After the case was activated and assigned to SPU, I ordered Petitioner to file additional evidence to address the severity requirement as well as other deficiencies related to her claim: the existence of prior right shoulder pain and a potential alternative cause for her symptoms. Scheduling Order, filed Nov. 16, 2023, ECF No. 40; see 42 C.F.R. § 100.3(c)(10)(i) (iv) (2017) (first and fourth Qualifications and Aids to Interpretation criteria for a Table SIRVA). On January 17, 2024, Respondent stated that he intended to oppose compensation. ECF No. 19. Two days later, I set another deadline for Petitioner to produce the required evidence.
Petitioner failed to respond, so I issued an order instructing her to show cause why her claim should not be dismissed. ECF No. 43. Regarding Petitioner’s argument, that she did not pursue further PT due to her concern related to the COVID-19 Pandemic, I observed that she sought treatment on multiple occasions from July through November 2020, arguably the height of the Pandemic when less was known about the disease’s transmutability and a COVID vaccine had not yet been made available to the public. Id. at 1-2.

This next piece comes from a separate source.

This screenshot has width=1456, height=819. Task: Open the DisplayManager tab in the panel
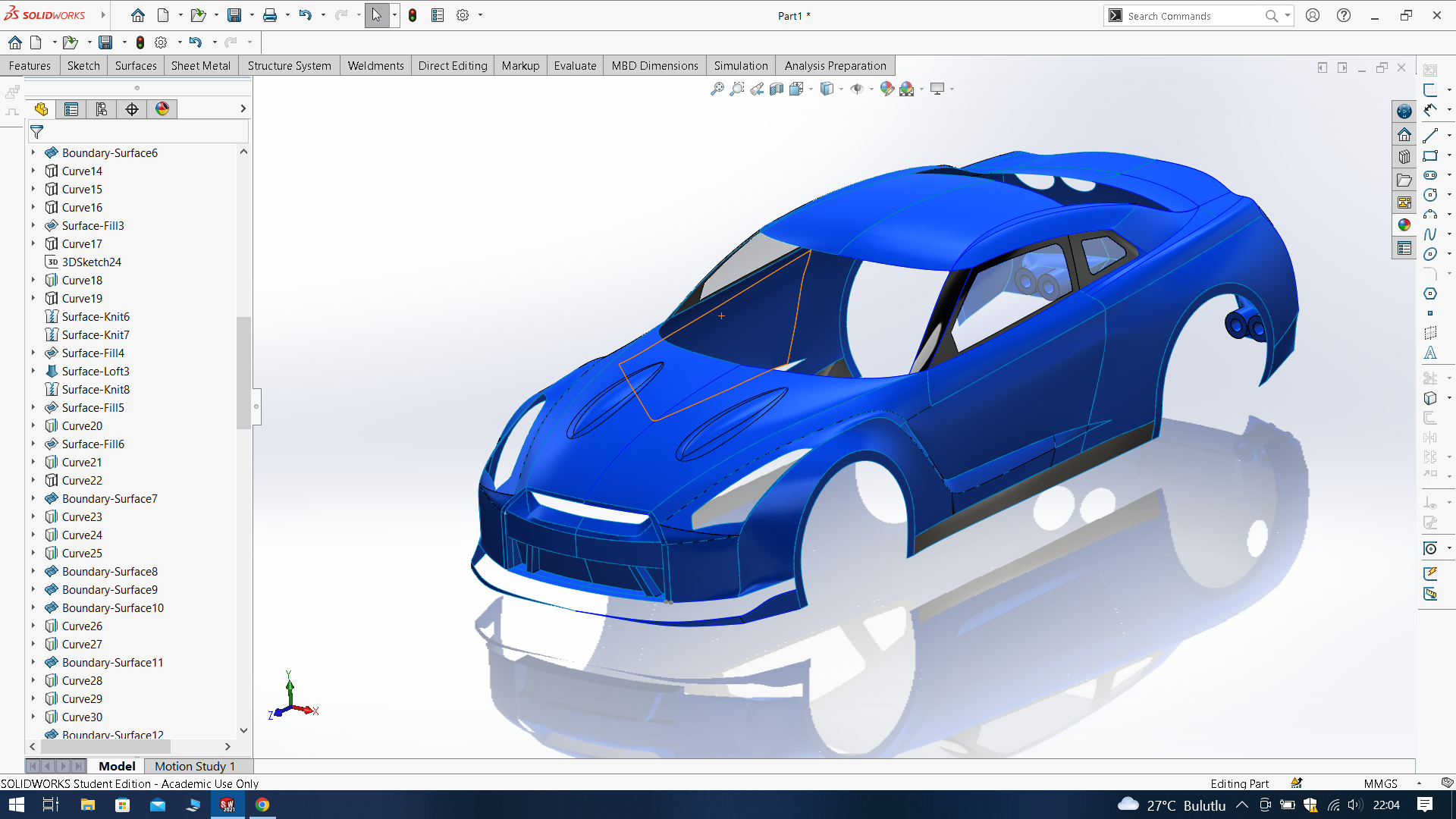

Petitioner has failed to respond to my Order to Show Cause.
2 Relevant Legal Standards
Program compensation is generally limited to vaccine injuries with “residual effects or complications of such illness, disability, or condition for more than 6 months after the administration of the vaccine.” Section 13(a)(1)(A)(i).3 It is often appropriate to resolve any severity issue first, given that it is a threshold requirement for eligibility under the Program. Black v. Sec’y of Health & Hum. Servs., 33 Fed. Cl. 546, 550 (1995) (reasoning that the “potential petitioner” must not only make a prima facie case, but clear a jurisdictional threshold, by “submitting supporting documentation which reasonably demonstrates that a special master has jurisdiction to hear the merits of the case”), aff’d, 93 F.3d 781 (Fed. Cir. 1996) (internal citations omitted).
In addition, a petitioner always bears the burden of establishing his or her claim by a preponderance of the evidence. See Section 13(a)(1)(A); see also Moberly v. Sec’y of Health & Hum. Servs., 592 F.3d 1315, 1320 (Fed. Cir. 2010). A petitioner may not establish a claim solely based on his or her own assertions, but must also present medical records and supporting evidence. Section 13(a)(1)(A).
It is also a petitioner's obligation to follow and respond to orders issued by a special master in a case. The failure to do so – whether on account of attorney error, inaction, or because a petitioner has failed to stay in contact and/or communicate with counsel - is grounds for the claim's dismissal. Padmanabhan v. Sec'y of Health & Human Servs., 638 Fed. App'x 1013 (Fed. Cir. 2016); Tsekouras v. Sec'y of Health & Human Servs., 26 Cl. Ct. 439 (1992), aff'd, 991 F.2d 810 (Fed. Cir. 1993) (per curiam), (“[c]ontrolling precedent considers dismissal appropriate when failure to act is deemed willful, when it is in violation of court orders, when it is repeated, and when clear warning is given that the sanction will be imposed”); see also Vaccine Rule 21(b) (“[t]he special master or the court may dismiss a petition or any claim therein for failure of the petitioner to prosecute or comply with these rules or any order of the special master or the court.”).
Here, Petitioner has failed to provide sufficient evidence to meet the Vaccine Program’s six-month severity requirement or to counter the evidence of prior right shoulder pain and a viable alternative cause for her symptoms.